Screaming and hissing through the gritty tunnels, the color of charcoal and foggy ocean nights, over rats, garbage and stagnant water the trains hurtle at what seems to be break neck speed from station to station. Each trip starts and pauses with a scream and puff of machine-churned air, the color of wandering thoughts and a million traveling souls.
My destination was the Moondance Diner on Grand Street and Avenue of the Americas in SoHo for pancakes and endless black coffee.
Above the train, through the iron and concrete, through a million coats of paint, layers of sediment, dirt, rocks, conduit, utilities, cobble stones and asphalt, the lay the dormant streets carrying the foot prints of commerce and art and science and the monday-through-friday business in the snow and frozen slush. Ice puddled foot prints left over from the last icy howl of winter the other dimple and scar the streets, lined with piles of shoveled snow, ice and frozen slush.
Today the almost warm kiss of spring time sun is melting the snow into streams and puddles of clear melt water. Luckily, the City didn’t dump its usual salt and dirt all over everything. The snow will take a few days to a week to melt but at least it won’t be a gritty few days to a week.
I can deal with that.
Spring will be here soon and this will just be the memory of last winter.
The sun will rise soon
My eyes want to be asleep in this rainy predawn night.
Each blink drags my eye lids laboriously across my tired eyes. Tired eyes that mask a mind not yet asleep, thinking about the day’s events: Tom’s Restaurant with my friend Liz, Tea Lounge, Prospect Park twice.

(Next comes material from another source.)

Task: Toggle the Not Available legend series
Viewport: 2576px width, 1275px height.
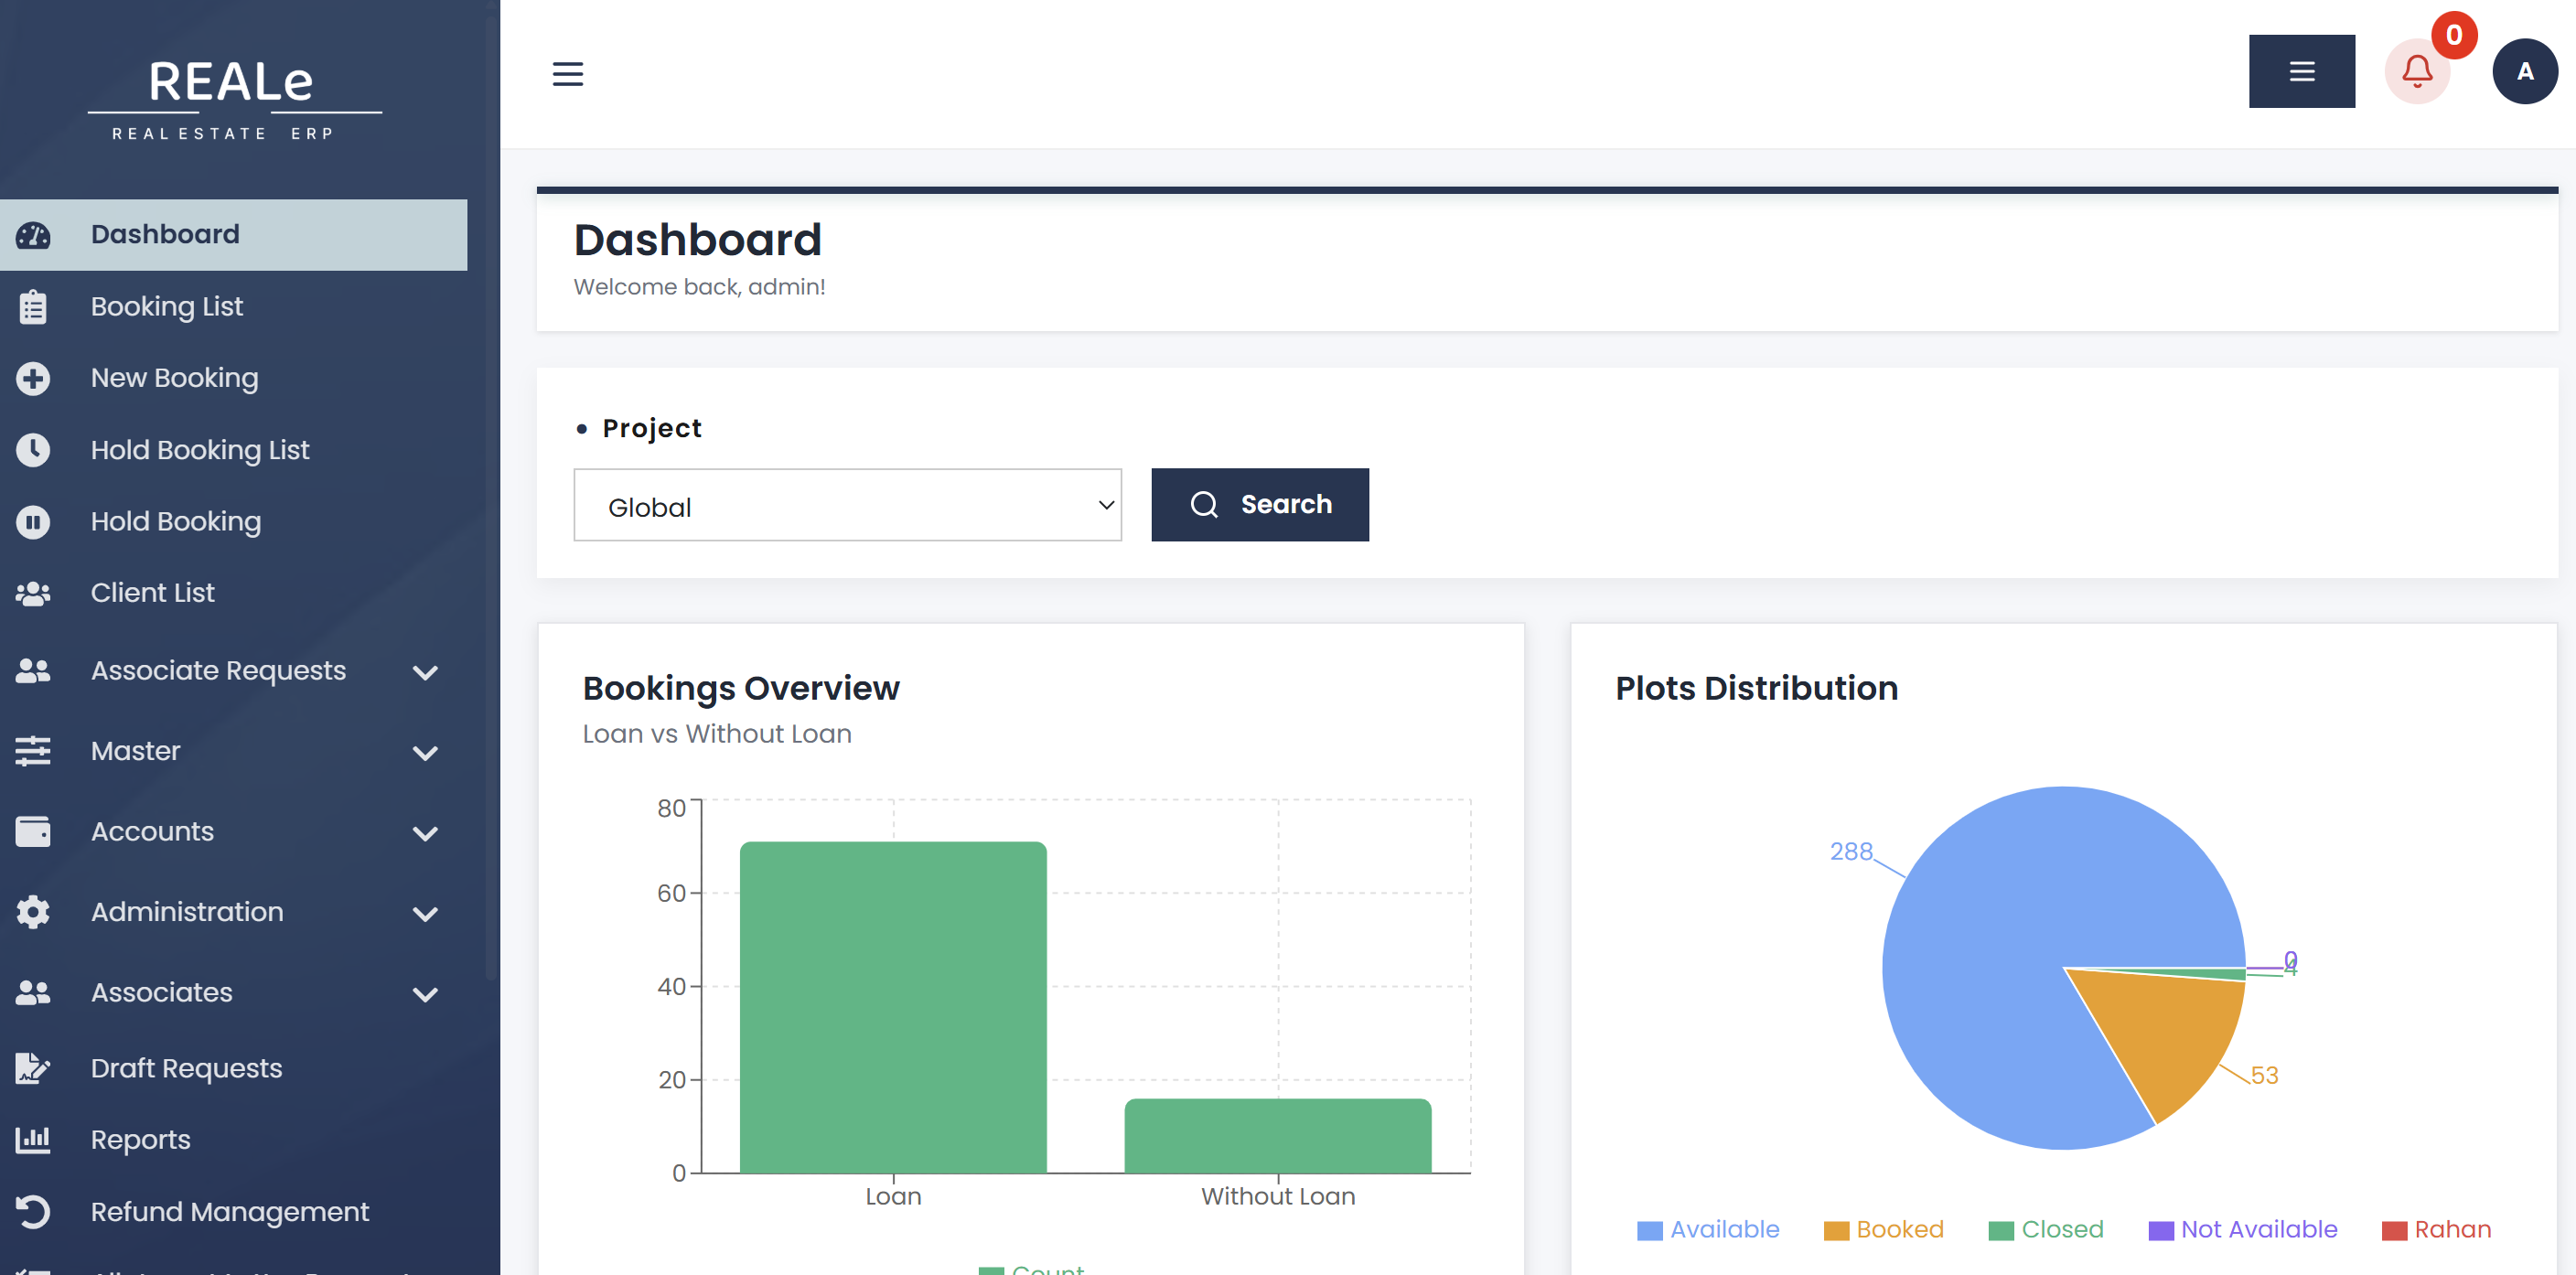Action: [x=2242, y=1229]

I can feel the early spring air – warm enough to carry with it humidity and with that, the first sign of the approaching spring:
Crocuses.
The rain is forecast to reveal a warm spring sun later today, this afternoon. And just an hour and a half ago, we changed our clocks forward for this year’s modified Daylight Savings Time.

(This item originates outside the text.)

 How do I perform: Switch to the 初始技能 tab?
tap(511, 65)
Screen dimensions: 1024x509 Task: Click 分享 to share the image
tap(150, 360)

This winter was more mild than memory reminds – more rain than snow by a long shot. It’s also my first winter working as a bike messenger in NYC.
So far I survived.
My eyes grow tired as my mind slows down for the close of this Saturday. I think it’s time to sleep.
No free coffee refills in the city that never sleeps
MANHATTAN, NY — I’m sitting darkly in the corner of an East Village Dunkin Donuts (2nd Ave, between 9th and 10th Streets) watching the rainy night passers-by on the sidewalk outside. Their thoughts and ideas and memories focused on a distant target or a damp memory of a long-lost time.

I was thinking about coffee as I drank the last stale sip of black mud from the Styrofoam cup.
No refills at Dunkin Donuts or Starbucks, unlike any decent diner at any time. No hemispherical ceramic cups … each one with its own galaxy of mismatching stories. Each cup absorbs the dreams, nightmares and failed plans spoken over it during the course of decades.
Single use. No Big Plans. No dreams forgotten or promises lost. Even Starbucks’ recycled paper cups have beginnings in a tree farm someplace. The recycled paper contained ideas, hand-written death threats, love letters … it was held in human hands.
Styrofoam is a petroleum distillate. It was never held fondly in the hand of an anxious lover or hidden in fear of scorn.
I thought about my preference for Starbuck’s or the gritty sort of coffee one gets late at night in a diner. It’s good for planning big adventures over the ground-earth aftertaste of an unclean carafe. It has tooth to it, you know its coffee. You get a feeling of its organic beginnings – its “roots”, if you will. This kind of coffee is an eagerly invited part of the group … its like trying to escape an avalanche and tastes about the same.